Há que ter algum cuidado com essa Superliga europeia. O nosso presidente, ainda há pouco tempo, referiu isso e eu vou fazer eco da voz dele. Os clubes portugueses e não só, também os países da dimensão de Portugal em termos de futebol, terão de ter atenção a esta liga europeia, saber como ela é criada e em que moldes. É um risco que o futebol português corre. Espero que os países como Portugal, a Holanda e a Grécia, por exemplo, possam ter a mesma oportunidade que outros de lutar por esses objectivos e não serem quase excluídos das competições principais.

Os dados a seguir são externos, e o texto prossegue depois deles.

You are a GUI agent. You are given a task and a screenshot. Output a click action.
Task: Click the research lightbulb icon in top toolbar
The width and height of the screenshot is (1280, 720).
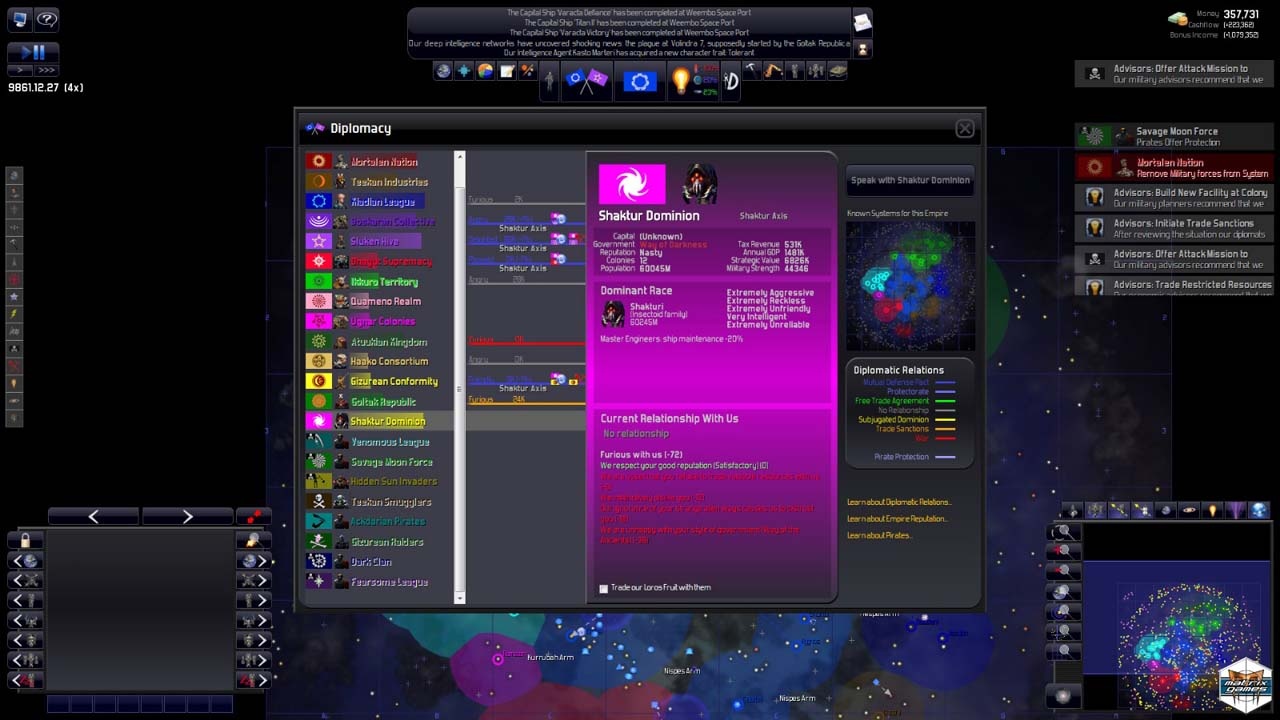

Quanto ao futebol italiano, teve uma quebra grande em termos financeiros, um pouco pelo aparecimento dos novos ricos ingleses e de outros clubes como o Paris Saint-Germain. E onde se consegue perceber a quebra do futebol italiano, além de ter diminuído a fornalha de bons jogadores italianos em termos qualitativos e quantitativos, é constatar que, até aos anos 2000, a imagem que se tinha era esta: Espanha e Inglaterra ficam com os estrangeiros que Itália não quer, salvo raras excepções como Real Madrid, o Barcelona ou o Manchester United. Hoje é ao contrário. Todos os que são Bola de Ouro vão para Espanha ou Inglaterra. E onde se percebe que algo se está a passar é quando o Zidane sai da Juventus para o Real Madrid. O Zidane era Bola de Ouro, era quase impensável, fosse por que dinheiro fosse, um clube italiano perder um jogador para uma liga concorrente. Depois mete-se o "calciocaos", a Juventus na segunda divisão, as duas milanistas com menor fulgor e começa a perceber-se a queda do futebol italiano. Não penso que seja duradoura e creio que Itália vai procurar esta igualdade novamente. Não é um processo fácil, a menos que comecem também a surgir investidores no futebol italiano, mas acredito que este fosso não irá durar muito tempo.
Como é que um jogador se sente enquanto bem transaccionável?
Não gosto muito de usar a expressão "vamos vender este ou comprar aquele". Gosto mais de "vamos transferir o jogador A ou B", do que "vamos comprar ou vender", porque o jogador não é carne humana. Tem de haver algum respeito por isso. Mas, no fundo, trata-se de uma linguagem simplista e não de uma linguagem ofensiva. Até porque, no momento em que uma equipa está a pensar numa transferência, o jogador também está. Nem sempre se chega a consensos, por vezes o clube quer uma transferência que o jogador não quer ou o contrário, nem sempre é fácil, mas há que encarar isso como fazendo parte da nossa profissão. O clube tem de escolher aquilo que acha ser melhor para si, seja fazer a aquisição, a cedência ou a transferência de um jogador, e o jogador, nesse preciso momento, também está preocupado em saber qual é o seu o futuro.